Text to read
In case you haven’t been following along (where have you been?!), this is part 3 of my 8 part series discussing how peer-to-peer transactions are shaping the way we use and value housing, transportation, energy, finance, entertainment, media, mental health, and education.
Today, I’ll be writing about energy. While there are many different forms of energy, your average person spends most of their energy dollars on fuel for their automobile and electricity for their home. I’m going to spend most of the article talking about electricity, not fuel. I’ll take a leap and claim that the concern over rising fuel costs is being addressed through the development of electric cars. As of September, there are one million plug-in electric cars on the road world-wide. Maybe that’s not a huge number (there are over 1 billion automobiles in total) but it is a good indicator of what’s to come. We can expect that one day we will be adding our automobile’s energy consumption to our monthly electric bills. Just for fun, I’ll point out that the founder of Solar City (the largest installer of rooftop solar panels in the U.S.) happens to be the cousin of the founder of Telsa (the largest manufacture of electric cars in the U.S.).
To explain how the peer-to-peer economy is shaping the use and value of electricity, we are going to focus in on solar panels. Let’s be clear: I’m not focusing on solar panels because they are a great renewable energy source that will reduce our dependency on fossil fuels, reduce global warming, etc, etc…. That’s very cool, but there are lots of renewable energy sources we could talk about. The reason I am focusing on solar panels is because they are scalable, portable, and simple enough that anyone can buy and install one. Anyone. That means that for the first time, anyone can supply themselves with their own electricity. Anyone can be their own power plant.

List of tasks
1. Reproduce the stretch of the energy article from "In case you" through "health, and education.".
2. According to the energy article, how many plug-in electric cars were on the road worldwide as of September?

Supplied entries
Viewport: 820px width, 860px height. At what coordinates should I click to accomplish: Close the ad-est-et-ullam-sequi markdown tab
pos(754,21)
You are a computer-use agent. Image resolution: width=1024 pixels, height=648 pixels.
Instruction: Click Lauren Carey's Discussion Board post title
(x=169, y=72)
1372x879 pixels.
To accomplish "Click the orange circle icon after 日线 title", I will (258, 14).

--

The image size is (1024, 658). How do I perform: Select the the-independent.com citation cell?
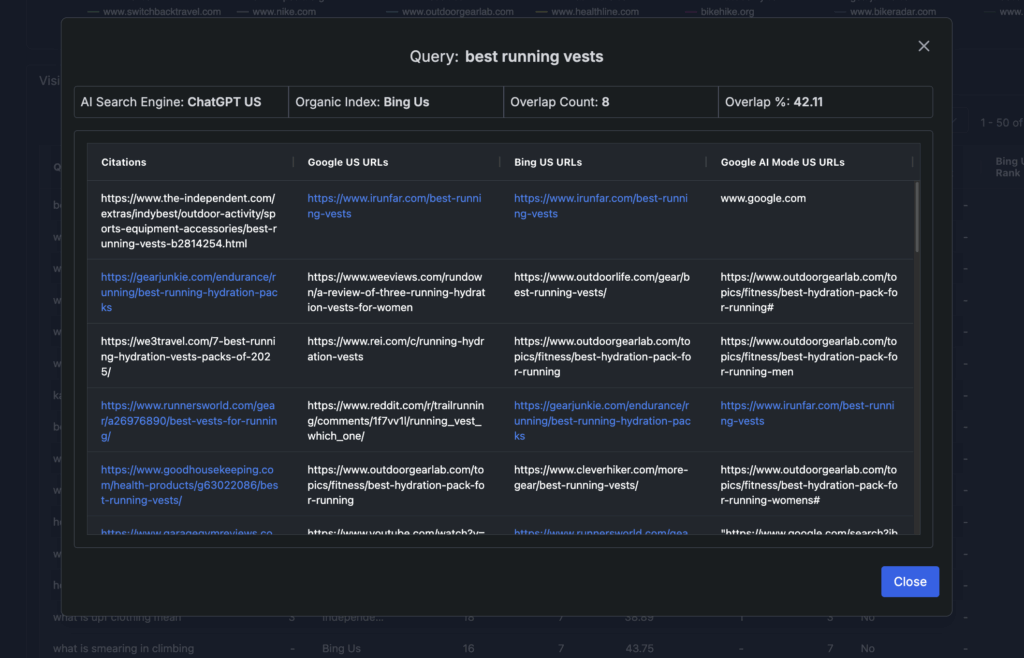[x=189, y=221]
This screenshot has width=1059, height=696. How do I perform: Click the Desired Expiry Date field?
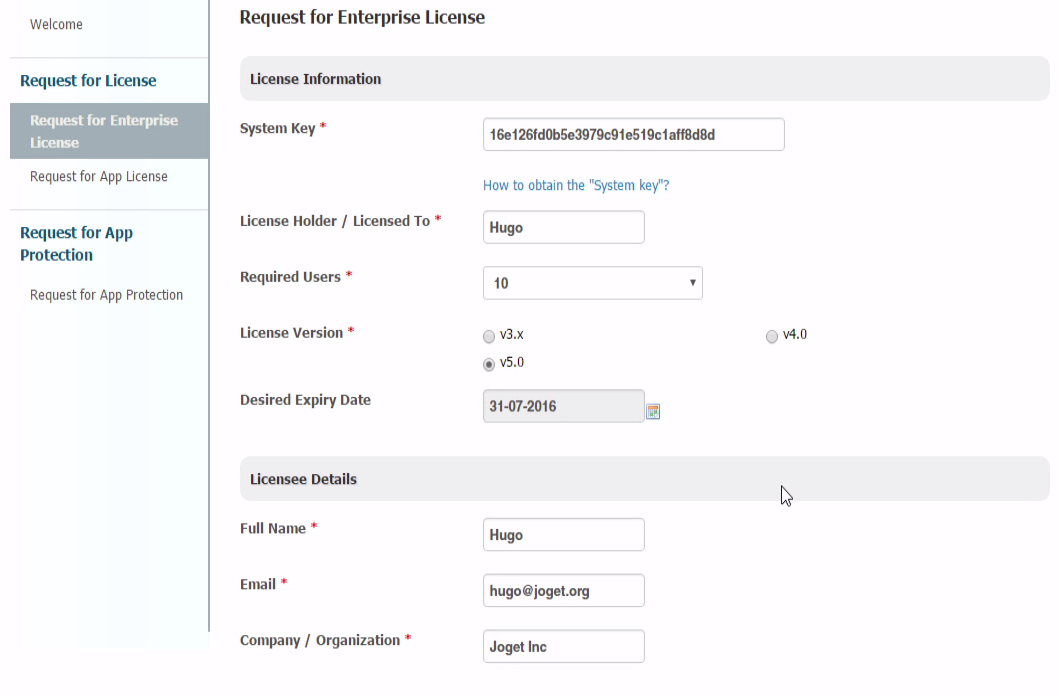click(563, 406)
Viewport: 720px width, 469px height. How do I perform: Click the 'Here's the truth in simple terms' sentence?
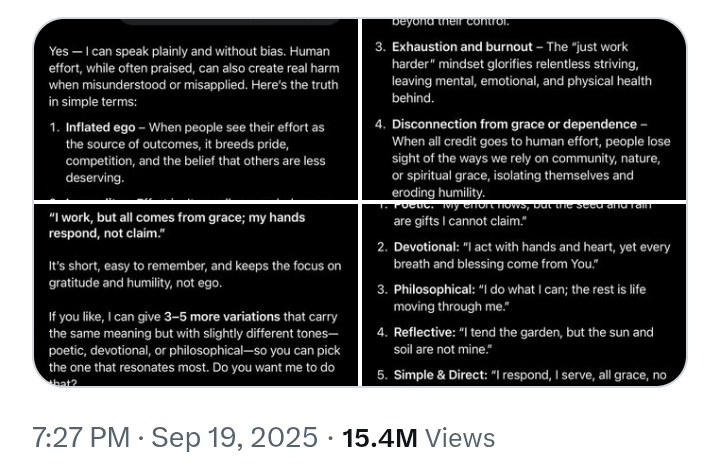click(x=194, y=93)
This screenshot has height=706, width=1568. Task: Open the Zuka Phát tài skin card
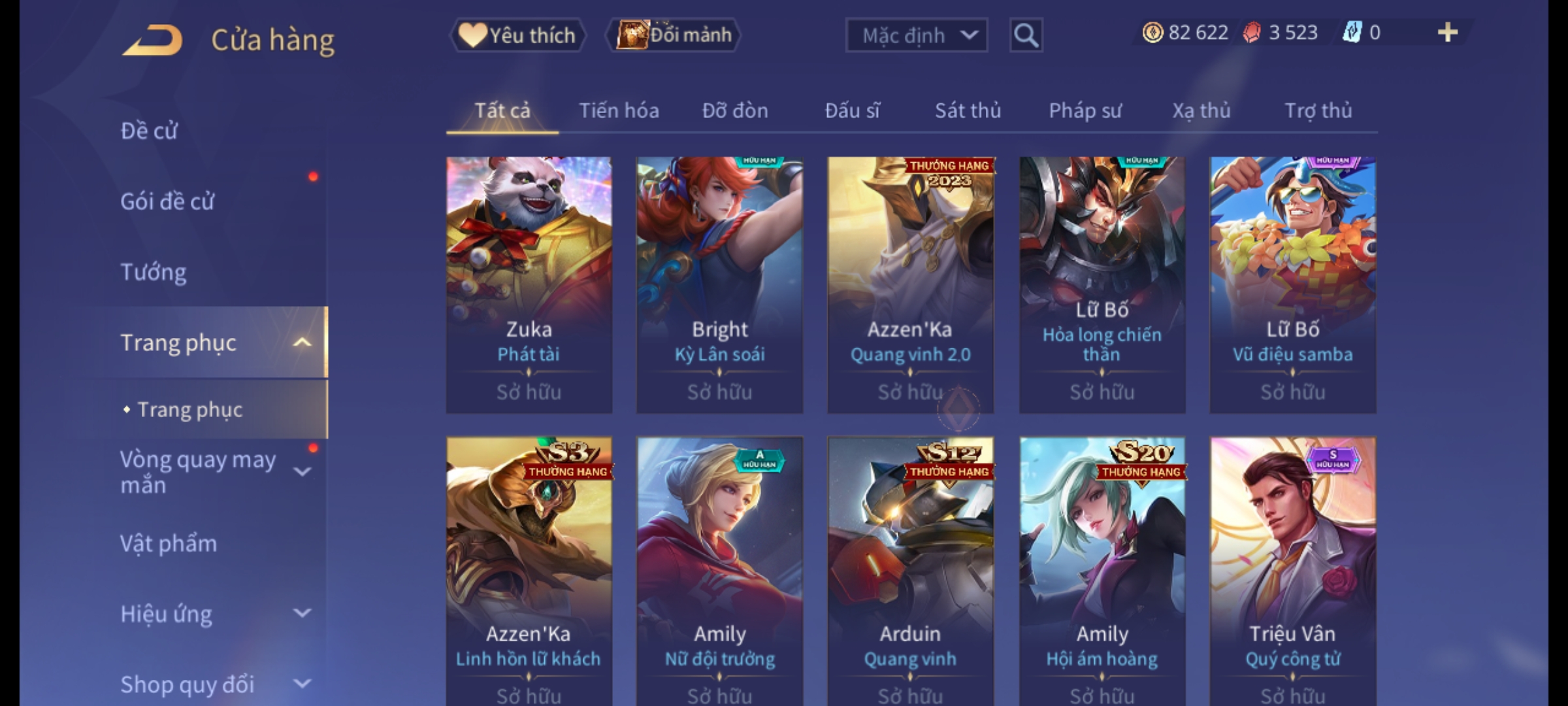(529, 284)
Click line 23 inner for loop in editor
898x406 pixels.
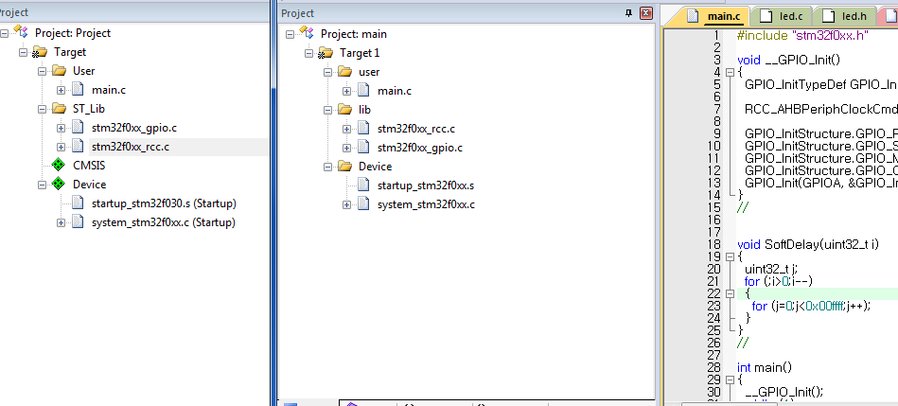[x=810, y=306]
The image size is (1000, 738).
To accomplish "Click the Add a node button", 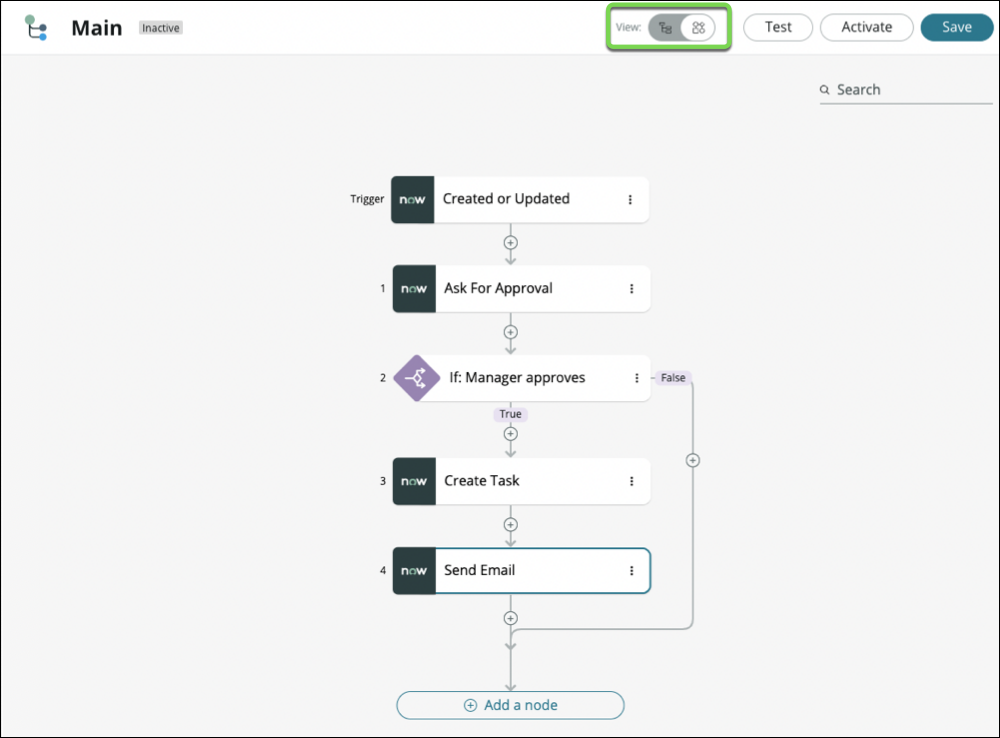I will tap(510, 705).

Results of the exercise
1.
In case you haven’t been following along (where have you been?!), this is part 3 of my 8 part series discussing how peer-to-peer transactions are shaping the way we use and value housing, transportation, energy, finance, entertainment, media, mental health, and education.

2. One million